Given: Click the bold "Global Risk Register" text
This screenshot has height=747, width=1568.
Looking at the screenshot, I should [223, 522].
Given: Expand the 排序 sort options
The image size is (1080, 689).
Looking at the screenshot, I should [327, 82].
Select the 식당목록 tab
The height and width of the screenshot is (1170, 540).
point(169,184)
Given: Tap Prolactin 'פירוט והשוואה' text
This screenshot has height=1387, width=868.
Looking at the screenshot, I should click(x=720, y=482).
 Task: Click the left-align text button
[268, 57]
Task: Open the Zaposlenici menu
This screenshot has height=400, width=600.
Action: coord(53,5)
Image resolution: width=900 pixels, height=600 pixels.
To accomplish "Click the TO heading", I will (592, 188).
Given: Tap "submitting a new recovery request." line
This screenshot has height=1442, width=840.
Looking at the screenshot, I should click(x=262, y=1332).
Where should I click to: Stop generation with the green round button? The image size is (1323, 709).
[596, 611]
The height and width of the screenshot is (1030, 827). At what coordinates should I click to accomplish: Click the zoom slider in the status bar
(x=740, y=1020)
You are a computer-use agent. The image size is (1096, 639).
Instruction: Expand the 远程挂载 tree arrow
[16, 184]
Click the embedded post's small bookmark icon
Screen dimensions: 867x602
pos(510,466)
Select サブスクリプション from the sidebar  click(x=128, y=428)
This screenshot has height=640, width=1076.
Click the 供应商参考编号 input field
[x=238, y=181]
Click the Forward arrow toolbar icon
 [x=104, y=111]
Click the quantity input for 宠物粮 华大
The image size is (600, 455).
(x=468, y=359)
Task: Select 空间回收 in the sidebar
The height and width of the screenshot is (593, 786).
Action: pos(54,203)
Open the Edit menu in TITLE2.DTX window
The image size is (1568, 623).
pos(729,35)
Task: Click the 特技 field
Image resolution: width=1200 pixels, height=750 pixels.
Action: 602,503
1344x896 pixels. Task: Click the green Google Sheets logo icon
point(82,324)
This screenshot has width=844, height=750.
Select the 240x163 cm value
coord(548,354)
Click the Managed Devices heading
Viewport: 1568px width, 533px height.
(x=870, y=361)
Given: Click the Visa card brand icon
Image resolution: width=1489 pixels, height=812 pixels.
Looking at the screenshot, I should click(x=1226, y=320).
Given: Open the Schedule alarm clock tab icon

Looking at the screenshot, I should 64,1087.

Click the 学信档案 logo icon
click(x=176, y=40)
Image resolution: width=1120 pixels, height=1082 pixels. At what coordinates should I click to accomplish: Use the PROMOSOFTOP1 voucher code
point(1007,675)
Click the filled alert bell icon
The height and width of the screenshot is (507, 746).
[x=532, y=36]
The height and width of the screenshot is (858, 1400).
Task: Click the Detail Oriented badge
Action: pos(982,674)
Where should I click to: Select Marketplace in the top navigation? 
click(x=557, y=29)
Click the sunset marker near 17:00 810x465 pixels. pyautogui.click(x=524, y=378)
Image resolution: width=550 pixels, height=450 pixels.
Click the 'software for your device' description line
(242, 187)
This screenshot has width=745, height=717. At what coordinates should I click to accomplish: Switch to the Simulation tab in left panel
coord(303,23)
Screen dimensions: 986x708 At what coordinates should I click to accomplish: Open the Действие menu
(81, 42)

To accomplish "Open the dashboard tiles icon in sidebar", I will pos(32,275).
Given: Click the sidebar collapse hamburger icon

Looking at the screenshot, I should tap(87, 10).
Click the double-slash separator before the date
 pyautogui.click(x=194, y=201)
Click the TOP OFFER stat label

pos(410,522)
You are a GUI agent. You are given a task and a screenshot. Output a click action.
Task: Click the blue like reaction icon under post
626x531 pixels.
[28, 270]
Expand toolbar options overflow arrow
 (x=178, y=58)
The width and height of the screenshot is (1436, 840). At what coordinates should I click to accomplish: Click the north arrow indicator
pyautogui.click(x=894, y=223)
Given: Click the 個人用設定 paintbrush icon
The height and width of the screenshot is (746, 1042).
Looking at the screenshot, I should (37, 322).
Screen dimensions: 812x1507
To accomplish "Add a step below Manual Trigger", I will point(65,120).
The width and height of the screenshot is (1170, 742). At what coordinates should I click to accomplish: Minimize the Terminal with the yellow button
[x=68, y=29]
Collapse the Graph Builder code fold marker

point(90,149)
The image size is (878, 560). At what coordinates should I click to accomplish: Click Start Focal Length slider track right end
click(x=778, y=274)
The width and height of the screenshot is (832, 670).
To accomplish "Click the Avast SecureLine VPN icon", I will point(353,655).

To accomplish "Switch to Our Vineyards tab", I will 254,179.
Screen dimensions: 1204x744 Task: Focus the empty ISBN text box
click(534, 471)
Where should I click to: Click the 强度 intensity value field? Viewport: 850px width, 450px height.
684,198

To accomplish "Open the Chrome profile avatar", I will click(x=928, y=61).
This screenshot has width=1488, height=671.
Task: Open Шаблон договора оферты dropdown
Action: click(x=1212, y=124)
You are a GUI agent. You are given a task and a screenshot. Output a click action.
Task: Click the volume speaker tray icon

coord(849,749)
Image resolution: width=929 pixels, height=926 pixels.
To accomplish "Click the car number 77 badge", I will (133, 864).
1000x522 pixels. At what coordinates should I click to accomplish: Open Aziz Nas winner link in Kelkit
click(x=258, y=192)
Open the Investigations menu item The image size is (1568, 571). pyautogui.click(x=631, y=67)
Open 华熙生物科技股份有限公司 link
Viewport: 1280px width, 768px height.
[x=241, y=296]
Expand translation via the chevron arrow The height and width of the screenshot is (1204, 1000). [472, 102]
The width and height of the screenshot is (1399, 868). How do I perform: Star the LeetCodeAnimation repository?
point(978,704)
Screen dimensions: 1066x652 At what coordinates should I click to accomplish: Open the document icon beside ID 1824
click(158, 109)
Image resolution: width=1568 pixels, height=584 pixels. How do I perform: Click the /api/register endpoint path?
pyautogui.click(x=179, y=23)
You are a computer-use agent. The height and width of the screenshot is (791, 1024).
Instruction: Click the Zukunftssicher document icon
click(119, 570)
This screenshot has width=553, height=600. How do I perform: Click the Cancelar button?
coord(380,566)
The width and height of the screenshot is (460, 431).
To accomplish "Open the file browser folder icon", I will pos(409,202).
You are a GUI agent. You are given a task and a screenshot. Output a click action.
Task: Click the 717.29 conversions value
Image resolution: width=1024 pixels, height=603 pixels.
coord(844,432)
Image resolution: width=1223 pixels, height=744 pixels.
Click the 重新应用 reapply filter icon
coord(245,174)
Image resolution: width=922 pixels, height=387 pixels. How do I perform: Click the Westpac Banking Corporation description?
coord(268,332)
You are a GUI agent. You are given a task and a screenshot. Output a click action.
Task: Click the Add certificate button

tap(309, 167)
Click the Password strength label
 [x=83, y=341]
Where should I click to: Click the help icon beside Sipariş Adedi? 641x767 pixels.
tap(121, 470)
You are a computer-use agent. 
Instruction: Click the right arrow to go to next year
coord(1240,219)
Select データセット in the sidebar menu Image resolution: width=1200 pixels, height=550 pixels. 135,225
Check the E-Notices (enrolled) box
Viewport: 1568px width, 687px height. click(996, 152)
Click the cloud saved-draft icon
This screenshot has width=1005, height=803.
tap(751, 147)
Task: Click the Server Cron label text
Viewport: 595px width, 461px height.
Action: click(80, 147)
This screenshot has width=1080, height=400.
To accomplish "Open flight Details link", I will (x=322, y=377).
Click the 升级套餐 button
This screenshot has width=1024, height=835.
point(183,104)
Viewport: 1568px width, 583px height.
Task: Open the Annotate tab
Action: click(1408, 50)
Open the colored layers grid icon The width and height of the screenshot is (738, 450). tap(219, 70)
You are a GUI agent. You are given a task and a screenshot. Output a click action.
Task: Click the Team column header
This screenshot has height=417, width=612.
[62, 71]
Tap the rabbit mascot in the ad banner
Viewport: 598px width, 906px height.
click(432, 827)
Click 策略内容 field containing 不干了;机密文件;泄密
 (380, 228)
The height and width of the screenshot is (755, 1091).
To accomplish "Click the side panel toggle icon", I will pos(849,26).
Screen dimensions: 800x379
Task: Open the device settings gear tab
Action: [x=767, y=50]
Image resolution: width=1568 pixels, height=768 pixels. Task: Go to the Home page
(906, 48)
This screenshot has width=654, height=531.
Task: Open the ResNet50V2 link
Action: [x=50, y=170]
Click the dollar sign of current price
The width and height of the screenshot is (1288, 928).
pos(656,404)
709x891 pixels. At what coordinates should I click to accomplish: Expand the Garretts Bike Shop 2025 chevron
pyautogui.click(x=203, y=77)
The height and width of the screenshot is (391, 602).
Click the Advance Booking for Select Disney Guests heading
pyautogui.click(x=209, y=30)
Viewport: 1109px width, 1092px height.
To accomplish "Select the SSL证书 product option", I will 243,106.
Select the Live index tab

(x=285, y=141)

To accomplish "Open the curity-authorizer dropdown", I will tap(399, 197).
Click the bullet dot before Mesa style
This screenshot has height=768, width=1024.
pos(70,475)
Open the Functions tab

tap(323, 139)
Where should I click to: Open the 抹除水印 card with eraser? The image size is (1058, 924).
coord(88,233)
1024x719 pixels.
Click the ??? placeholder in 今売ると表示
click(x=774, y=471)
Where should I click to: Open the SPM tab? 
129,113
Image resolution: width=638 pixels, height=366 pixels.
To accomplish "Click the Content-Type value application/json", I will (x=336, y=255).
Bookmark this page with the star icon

- _WHAT TO DO_
All that belongs in the answer is the run of lines above from the line containing "Where should I click to: Stop" through the line containing "You are a computer-use agent. The image", exactly as written.

- _PROBLEM SOLUTION_
Where should I click to: Stop generation with the green round button? The image size is (1323, 709).
[596, 611]
The height and width of the screenshot is (1030, 827). At what coordinates should I click to accomplish: Click the zoom slider in the status bar
(x=740, y=1020)
You are a computer-use agent. The image size is (1096, 639).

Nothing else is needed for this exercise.